A la fin des années 1990, Dominique, ingénieur en automobile, et son épouse Sylvie, énarque, décident de recourir à une GPA après avoir tout tenté pour résoudre leur infertilité. Le couple part pour les Etats-Unis et rencontre, par le biais d'une agence, Mary, une Californienne qui accepte de faire "un don de grossesse", selon la formule de Sylvie Mennesson, et de porter les embryons issus des spermatozoïdes de Dominique et d'un don d'ovocytes d'une amie du couple.

"C’est une très belle histoire"

En 2000, les jumelles voient le jour. Sylvie se souvient de cette naissance qu'elle a vécue presque comme si elle avait accouché elle-même. "J’étais dans la chambre à côté. On vous met le bébé sur le ventre comme à n’importe quelle femme qui accouche. C’est une très belle histoire et je ne veux pas qu’on la salisse", explique-t-elle.

C'est aussi à ce moment que le cauchemar a commencé. Reconnus comme parents aux Etats-Unis, les époux demandent une transcription en France des actes d'état civil américains. Mais la justice ne l'entend pas de cette oreille et ouvre une enquête pénale pour "simulation ayant entraîné une atteinte à l'état civil d'enfants".

Création d'une association

Fin 2002, brève éclaircie : un juge d'instruction rend un non-lieu et reconnaît incidemment la filiation du couple avec les deux jumelles. Mais la procédure rebondit au civil. Le parquet de Créteil demande l'annulation de la transcription des actes d'état civil en invoquant un "trouble à l'ordre public". En première instance en décembre 2005 comme en appel en octobre 2007, les tribunaux rejettent la demande en se fondant sur "l'intérêt supérieur des enfants". Mais en décembre 2008, la Cour de cassation renvoie l'affaire en appel.

"Nous n'avons rien fait d'illégal.
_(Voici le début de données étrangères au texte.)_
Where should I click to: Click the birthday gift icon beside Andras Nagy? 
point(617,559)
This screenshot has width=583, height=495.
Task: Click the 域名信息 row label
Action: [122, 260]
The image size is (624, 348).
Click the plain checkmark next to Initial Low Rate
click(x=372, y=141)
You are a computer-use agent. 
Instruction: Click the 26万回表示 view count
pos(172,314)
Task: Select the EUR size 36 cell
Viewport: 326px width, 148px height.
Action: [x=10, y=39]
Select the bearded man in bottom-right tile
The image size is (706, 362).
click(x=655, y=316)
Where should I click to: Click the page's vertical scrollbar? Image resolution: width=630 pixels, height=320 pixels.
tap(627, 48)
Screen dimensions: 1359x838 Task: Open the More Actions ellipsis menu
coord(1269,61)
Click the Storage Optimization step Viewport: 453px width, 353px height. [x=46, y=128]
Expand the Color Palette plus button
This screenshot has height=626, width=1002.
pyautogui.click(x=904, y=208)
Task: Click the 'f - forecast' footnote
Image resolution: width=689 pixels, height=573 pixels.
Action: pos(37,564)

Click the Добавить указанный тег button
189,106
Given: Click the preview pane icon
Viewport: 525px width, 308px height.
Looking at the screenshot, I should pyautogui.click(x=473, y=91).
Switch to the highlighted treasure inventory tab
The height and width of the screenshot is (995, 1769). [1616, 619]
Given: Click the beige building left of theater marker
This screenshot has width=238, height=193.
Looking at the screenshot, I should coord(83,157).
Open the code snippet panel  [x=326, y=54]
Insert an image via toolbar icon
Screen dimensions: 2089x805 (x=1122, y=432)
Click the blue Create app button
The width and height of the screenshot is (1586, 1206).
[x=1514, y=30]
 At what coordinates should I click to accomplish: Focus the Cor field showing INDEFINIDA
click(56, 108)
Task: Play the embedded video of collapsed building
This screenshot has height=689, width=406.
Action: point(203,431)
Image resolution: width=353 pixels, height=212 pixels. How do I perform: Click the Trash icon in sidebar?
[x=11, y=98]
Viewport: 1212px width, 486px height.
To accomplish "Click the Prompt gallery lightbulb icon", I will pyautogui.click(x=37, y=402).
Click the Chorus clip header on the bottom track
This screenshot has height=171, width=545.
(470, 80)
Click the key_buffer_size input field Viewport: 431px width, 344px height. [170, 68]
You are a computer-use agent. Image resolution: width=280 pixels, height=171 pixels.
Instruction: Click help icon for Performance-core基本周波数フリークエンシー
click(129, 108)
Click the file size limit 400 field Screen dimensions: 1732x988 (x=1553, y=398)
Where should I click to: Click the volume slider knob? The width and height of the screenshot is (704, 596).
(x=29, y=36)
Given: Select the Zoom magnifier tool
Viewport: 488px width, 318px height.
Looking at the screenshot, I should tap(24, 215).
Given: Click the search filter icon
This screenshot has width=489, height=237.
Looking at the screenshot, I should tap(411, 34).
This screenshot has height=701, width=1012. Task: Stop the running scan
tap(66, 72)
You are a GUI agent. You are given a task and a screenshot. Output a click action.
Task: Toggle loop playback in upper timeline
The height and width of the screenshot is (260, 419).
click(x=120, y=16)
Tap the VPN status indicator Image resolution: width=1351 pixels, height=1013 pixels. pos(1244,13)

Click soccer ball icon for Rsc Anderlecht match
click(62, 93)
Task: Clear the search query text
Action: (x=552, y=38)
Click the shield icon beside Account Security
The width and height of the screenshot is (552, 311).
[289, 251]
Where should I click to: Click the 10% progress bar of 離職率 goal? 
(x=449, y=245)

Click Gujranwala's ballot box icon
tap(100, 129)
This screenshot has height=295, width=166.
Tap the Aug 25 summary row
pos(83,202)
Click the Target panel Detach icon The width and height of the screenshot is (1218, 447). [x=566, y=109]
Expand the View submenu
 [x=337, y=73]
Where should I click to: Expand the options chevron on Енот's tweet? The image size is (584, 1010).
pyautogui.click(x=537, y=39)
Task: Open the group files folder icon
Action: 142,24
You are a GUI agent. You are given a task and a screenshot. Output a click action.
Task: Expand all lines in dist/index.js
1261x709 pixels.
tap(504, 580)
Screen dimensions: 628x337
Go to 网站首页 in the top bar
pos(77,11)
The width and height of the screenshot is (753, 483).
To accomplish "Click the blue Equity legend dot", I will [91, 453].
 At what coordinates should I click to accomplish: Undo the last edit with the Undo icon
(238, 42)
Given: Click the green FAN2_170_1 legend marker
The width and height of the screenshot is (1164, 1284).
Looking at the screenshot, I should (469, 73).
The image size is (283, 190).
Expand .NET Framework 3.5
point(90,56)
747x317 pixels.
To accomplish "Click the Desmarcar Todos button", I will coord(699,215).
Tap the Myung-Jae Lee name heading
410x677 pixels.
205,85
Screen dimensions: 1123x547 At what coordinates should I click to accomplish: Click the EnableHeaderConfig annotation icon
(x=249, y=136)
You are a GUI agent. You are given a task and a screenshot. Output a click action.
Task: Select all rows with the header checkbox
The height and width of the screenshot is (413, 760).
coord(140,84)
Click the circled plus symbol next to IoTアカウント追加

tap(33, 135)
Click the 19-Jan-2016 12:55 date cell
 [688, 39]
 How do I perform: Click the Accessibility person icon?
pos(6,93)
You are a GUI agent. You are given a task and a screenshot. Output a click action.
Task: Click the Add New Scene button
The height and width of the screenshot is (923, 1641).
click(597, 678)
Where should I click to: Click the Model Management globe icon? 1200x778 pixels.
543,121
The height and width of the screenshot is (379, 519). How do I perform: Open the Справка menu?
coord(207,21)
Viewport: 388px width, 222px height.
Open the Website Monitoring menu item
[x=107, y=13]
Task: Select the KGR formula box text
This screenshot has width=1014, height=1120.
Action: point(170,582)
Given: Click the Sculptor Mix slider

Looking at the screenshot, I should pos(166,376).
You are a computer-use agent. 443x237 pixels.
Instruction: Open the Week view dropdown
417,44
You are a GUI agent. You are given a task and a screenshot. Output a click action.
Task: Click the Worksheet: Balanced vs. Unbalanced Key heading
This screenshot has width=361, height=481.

On nous a pourchassés comme des criminels", soupire Sylvie, qui a, depuis, fondé l’association C.L.A.R.A pour légaliser les mères porteuses. Dominique estime être "otage" d'enjeux qui le dépassent. La GPA est un sujet récurrent de controverse. La mission Leonetti, concluant les Etats généraux de la bioéthique, a recommandé en janvier le maintien de l'interdiction, mais des sénateurs ont proposé d'autoriser cette pratique sous condition et de régulariser a posteriori les enfants nés de mère porteuse. L'avocate du couple, Me Nathalie Boudjerada, avait demandé à la Cour d'appel d'attendre les éclaircissements du législateur avant de trancher.